(Dataset entries)
★ ★ ★ ★ ★
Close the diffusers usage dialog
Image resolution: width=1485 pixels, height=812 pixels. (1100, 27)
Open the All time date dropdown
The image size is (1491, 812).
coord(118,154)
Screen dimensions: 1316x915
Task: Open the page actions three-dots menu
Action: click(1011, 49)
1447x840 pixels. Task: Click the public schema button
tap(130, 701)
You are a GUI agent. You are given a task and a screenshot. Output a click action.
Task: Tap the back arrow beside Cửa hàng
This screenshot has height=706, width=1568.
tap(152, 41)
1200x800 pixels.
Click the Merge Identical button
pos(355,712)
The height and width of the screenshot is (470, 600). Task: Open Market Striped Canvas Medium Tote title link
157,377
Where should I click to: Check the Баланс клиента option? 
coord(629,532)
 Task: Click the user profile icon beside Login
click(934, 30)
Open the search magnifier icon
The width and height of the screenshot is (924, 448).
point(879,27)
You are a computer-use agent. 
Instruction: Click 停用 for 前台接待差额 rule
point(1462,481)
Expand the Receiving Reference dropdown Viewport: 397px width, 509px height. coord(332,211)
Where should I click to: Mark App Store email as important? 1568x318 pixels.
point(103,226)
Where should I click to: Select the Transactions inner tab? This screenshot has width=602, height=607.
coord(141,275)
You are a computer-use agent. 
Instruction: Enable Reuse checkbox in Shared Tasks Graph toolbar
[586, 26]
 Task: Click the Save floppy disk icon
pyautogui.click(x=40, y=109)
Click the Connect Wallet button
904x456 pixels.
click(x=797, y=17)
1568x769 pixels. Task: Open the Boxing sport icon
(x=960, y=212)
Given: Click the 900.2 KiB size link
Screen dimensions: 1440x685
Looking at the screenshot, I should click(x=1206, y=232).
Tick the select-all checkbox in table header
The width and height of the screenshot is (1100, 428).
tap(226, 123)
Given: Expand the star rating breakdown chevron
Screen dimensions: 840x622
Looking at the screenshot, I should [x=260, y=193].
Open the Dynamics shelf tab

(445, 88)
★ ★ ★ ★ ★
Write out the rows word for word, from the very first line through the line that contains "point(1462,481)", with both of those lines included.

Close the diffusers usage dialog
Image resolution: width=1485 pixels, height=812 pixels. (1100, 27)
Open the All time date dropdown
The image size is (1491, 812).
coord(118,154)
Screen dimensions: 1316x915
Task: Open the page actions three-dots menu
Action: click(1011, 49)
1447x840 pixels. Task: Click the public schema button
tap(130, 701)
You are a GUI agent. You are given a task and a screenshot. Output a click action.
Task: Tap the back arrow beside Cửa hàng
This screenshot has height=706, width=1568.
tap(152, 41)
1200x800 pixels.
Click the Merge Identical button
pos(355,712)
The height and width of the screenshot is (470, 600). Task: Open Market Striped Canvas Medium Tote title link
157,377
Where should I click to: Check the Баланс клиента option? 
coord(629,532)
 Task: Click the user profile icon beside Login
click(934, 30)
Open the search magnifier icon
The width and height of the screenshot is (924, 448).
point(879,27)
You are a computer-use agent. 
Instruction: Click 停用 for 前台接待差额 rule
point(1462,481)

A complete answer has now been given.